■ Fonte
_ _ _ _ _ _ _

O cinema e a TV precisam de mais e mais franquias de super heróis? Enquanto estiverem dando lucro a resposta é sim, mas precisa parecer novo e emocionar. Quem disse isso foi a produtora executiva Laura Shuler Donner durante o lançamento de um novo desdobramento do universo X-Men que chega ao Brasil nesta quinta-feira, às 22h30, no canal pago FX.

Legion” conta a história de David Haller (Dan Stevens, de “Downtown Abbey”), que na verdade é filho do professor Xavier e, segundo o primeiro episódio ao qual a reportagem da Gazeta do Povo teve acesso, o mutante mais poderoso do mundo.

Leia entrevista com Lauren Shuler Donner, produtora da série

Claro que a humanidade não o vê assim. Por ter visões e mover objetos com o poder da mente, David é visto por grupos paramilitares como uma arma, mas pela família é tido como perigoso, esquizofrênico e acaba trancafiado em um hospício chamado Clockwork.

Qualquer semelhança com o clássico de Stanley Kubrick “Laranja Mecânica” não é mera coincidência. E como a metáfora sobre intolerância dessa vez é a loucura, outros filmes que tratam do assunto — como “Um Estranho no Ninho” e “Brilho Eterno de uma Mente sem Lembranças” — também foram usados para materializar visualmente os delírios do personagem em uma estética que se inspira nos cenários e na trilha sonora do anos 1960/1970.

Mente caótica

Dirigida por Noah Hawley (da premiada série de TV “Fargo”), “Legion” tem um roteiro fragmentado, com memórias dentro de memórias que formam um caleidoscópio de imagens que mais confunde que esclarece a história do mutante.

O objetivo é fazer o espectador enxergar a narrativa através da mente caótica do protagonista, que nunca sabe se o que está vendo é real ou se aquilo são apenas as vozes da sua cabeça. Por isso a produtora executiva diz que esta série “é diferente de tudo o que já se viu neste gênero” (embora também seja igual a muita coisa que já se fez).

_ _ _ _ _ _ _

■ Dados exibidos
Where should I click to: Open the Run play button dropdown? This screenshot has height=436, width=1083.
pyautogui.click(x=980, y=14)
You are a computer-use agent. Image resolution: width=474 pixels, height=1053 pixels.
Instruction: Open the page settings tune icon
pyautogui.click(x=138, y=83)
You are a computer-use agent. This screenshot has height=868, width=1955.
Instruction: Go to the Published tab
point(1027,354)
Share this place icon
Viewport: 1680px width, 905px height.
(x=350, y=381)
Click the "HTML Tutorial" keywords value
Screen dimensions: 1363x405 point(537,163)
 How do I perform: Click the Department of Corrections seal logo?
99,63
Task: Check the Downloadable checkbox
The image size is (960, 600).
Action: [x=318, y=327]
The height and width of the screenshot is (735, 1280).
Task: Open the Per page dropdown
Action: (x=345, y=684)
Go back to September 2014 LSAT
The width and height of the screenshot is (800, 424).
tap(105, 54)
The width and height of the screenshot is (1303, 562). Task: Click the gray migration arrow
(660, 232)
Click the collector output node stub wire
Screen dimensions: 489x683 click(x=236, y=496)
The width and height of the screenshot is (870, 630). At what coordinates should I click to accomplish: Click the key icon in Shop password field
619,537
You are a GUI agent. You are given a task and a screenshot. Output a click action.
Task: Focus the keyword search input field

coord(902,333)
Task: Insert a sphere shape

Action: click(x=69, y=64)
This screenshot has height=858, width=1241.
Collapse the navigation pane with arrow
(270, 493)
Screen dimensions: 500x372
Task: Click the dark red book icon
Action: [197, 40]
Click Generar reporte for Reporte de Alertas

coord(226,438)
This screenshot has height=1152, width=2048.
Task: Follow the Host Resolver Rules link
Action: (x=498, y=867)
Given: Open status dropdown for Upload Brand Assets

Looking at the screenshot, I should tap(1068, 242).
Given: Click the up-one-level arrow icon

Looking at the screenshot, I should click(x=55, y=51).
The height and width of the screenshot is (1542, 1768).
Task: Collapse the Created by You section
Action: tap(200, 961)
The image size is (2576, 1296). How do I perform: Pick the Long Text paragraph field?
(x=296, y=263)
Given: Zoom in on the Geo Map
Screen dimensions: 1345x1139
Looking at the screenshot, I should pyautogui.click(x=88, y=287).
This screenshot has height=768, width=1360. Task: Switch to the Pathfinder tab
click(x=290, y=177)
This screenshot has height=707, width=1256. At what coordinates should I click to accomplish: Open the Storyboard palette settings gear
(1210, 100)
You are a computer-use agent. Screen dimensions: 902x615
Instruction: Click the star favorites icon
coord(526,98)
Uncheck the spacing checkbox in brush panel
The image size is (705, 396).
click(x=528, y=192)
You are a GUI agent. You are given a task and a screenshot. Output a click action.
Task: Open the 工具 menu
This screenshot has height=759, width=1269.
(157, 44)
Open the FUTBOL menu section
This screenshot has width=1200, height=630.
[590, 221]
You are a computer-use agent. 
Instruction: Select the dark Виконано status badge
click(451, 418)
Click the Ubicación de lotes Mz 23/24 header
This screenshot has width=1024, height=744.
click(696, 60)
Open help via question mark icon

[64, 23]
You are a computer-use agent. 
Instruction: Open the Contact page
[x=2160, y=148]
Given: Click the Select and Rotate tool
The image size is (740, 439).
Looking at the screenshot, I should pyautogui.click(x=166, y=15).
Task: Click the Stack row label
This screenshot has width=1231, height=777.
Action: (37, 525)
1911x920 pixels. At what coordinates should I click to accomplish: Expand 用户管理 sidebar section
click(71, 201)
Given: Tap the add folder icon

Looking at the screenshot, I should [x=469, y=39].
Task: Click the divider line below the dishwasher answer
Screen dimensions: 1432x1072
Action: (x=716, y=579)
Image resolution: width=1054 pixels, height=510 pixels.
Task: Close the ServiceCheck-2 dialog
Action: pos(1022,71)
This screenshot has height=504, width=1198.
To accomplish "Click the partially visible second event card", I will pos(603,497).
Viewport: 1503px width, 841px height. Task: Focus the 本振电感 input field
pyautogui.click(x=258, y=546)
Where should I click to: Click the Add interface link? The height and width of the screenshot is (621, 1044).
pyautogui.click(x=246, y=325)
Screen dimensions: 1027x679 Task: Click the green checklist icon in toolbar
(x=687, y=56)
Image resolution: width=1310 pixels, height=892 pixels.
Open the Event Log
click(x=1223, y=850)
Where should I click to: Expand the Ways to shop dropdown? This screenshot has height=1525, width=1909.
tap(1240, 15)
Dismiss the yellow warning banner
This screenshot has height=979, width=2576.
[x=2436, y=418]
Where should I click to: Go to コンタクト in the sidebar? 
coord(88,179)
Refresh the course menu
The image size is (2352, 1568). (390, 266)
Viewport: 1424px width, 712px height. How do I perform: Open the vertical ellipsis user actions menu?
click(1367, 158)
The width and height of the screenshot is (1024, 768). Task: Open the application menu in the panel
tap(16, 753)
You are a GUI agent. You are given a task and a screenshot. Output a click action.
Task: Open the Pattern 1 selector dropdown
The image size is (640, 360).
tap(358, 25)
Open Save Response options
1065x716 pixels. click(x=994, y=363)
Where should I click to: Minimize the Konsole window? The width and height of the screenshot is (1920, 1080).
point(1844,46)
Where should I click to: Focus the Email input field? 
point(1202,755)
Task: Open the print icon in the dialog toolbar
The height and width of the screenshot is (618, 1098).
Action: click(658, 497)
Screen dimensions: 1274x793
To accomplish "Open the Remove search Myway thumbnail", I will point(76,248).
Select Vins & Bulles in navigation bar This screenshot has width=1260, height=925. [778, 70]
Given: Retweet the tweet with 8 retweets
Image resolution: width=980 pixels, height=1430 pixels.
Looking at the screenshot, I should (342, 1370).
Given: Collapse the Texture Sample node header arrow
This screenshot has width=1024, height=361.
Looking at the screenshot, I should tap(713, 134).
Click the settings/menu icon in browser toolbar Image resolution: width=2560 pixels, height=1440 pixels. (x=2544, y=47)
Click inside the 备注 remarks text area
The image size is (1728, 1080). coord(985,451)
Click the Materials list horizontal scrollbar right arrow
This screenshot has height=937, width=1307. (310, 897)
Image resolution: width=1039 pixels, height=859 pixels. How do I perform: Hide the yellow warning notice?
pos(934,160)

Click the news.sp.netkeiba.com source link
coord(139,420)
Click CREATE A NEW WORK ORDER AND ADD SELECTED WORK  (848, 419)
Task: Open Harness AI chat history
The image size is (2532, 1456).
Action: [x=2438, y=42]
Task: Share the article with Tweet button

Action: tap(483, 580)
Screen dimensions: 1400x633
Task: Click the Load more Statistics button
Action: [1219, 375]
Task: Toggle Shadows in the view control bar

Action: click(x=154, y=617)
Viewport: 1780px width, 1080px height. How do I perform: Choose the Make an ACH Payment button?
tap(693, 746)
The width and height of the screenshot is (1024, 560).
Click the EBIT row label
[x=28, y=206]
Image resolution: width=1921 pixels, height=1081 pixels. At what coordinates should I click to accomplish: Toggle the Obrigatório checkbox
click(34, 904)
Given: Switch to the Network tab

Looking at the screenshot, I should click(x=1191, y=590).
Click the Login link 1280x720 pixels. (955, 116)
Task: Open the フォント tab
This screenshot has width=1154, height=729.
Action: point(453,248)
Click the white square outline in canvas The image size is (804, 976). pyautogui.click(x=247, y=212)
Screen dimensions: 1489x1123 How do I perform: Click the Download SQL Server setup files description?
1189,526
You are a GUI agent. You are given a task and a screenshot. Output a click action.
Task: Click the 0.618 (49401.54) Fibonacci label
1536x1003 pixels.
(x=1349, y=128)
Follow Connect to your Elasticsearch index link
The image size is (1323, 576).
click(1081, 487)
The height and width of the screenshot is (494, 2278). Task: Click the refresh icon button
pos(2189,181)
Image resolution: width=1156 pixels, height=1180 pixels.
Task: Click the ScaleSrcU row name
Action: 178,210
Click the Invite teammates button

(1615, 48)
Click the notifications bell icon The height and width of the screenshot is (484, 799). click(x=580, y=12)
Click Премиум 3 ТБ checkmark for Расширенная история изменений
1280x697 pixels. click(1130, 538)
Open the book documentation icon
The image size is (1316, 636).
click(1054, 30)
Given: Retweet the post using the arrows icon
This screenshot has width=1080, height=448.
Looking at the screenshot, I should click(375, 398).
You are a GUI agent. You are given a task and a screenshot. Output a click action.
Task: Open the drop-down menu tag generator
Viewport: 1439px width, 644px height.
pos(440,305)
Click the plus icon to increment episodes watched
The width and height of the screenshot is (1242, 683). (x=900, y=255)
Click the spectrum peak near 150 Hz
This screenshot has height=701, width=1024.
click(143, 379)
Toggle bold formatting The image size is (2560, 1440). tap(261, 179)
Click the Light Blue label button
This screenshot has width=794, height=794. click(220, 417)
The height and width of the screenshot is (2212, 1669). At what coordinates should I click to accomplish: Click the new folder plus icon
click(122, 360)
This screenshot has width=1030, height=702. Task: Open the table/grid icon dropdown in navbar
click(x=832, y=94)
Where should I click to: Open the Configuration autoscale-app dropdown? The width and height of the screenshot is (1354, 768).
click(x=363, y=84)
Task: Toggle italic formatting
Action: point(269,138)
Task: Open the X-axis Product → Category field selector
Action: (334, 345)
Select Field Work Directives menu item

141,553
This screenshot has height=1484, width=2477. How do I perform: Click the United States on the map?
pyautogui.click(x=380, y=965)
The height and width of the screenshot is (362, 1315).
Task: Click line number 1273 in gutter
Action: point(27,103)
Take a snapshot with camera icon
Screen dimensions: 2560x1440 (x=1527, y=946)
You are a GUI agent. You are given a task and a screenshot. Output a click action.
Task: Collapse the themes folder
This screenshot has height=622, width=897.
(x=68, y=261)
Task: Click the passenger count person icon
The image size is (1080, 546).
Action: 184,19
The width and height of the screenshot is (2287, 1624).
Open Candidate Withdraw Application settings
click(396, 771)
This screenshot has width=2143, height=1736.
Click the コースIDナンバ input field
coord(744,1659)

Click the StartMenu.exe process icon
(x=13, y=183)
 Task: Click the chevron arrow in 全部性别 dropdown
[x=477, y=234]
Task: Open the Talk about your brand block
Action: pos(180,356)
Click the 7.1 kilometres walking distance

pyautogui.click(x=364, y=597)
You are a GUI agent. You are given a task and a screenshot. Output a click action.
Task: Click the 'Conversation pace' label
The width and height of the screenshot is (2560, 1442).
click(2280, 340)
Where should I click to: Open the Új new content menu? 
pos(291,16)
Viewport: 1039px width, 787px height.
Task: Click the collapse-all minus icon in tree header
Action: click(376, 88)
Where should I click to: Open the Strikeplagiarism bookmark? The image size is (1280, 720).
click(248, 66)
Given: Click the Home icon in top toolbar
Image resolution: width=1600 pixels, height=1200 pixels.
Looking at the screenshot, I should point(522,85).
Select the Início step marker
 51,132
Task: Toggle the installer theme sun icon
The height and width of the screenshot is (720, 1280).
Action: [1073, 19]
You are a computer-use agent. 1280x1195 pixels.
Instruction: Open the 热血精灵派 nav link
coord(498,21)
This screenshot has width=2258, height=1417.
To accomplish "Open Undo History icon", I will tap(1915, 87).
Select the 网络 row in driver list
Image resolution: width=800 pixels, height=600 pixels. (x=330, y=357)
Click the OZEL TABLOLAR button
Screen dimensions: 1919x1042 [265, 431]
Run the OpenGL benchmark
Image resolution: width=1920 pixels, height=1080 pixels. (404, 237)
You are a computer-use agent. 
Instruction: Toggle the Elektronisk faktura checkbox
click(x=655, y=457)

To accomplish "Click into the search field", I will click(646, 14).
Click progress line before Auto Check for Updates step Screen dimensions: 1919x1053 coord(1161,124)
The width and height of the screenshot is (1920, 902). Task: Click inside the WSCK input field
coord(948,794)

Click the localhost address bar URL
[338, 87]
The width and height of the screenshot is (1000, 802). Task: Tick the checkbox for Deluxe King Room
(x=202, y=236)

_ _ _ _ _ _ _

■ Sua tarefa
Copie sem alterações o trecho da matéria sobre a série Legion que começa em "Claro que a" e termina em "hospício chamado Clockwork.".

■ Resposta esperada
Claro que a humanidade não o vê assim. Por ter visões e mover objetos com o poder da mente, David é visto por grupos paramilitares como uma arma, mas pela família é tido como perigoso, esquizofrênico e acaba trancafiado em um hospício chamado Clockwork.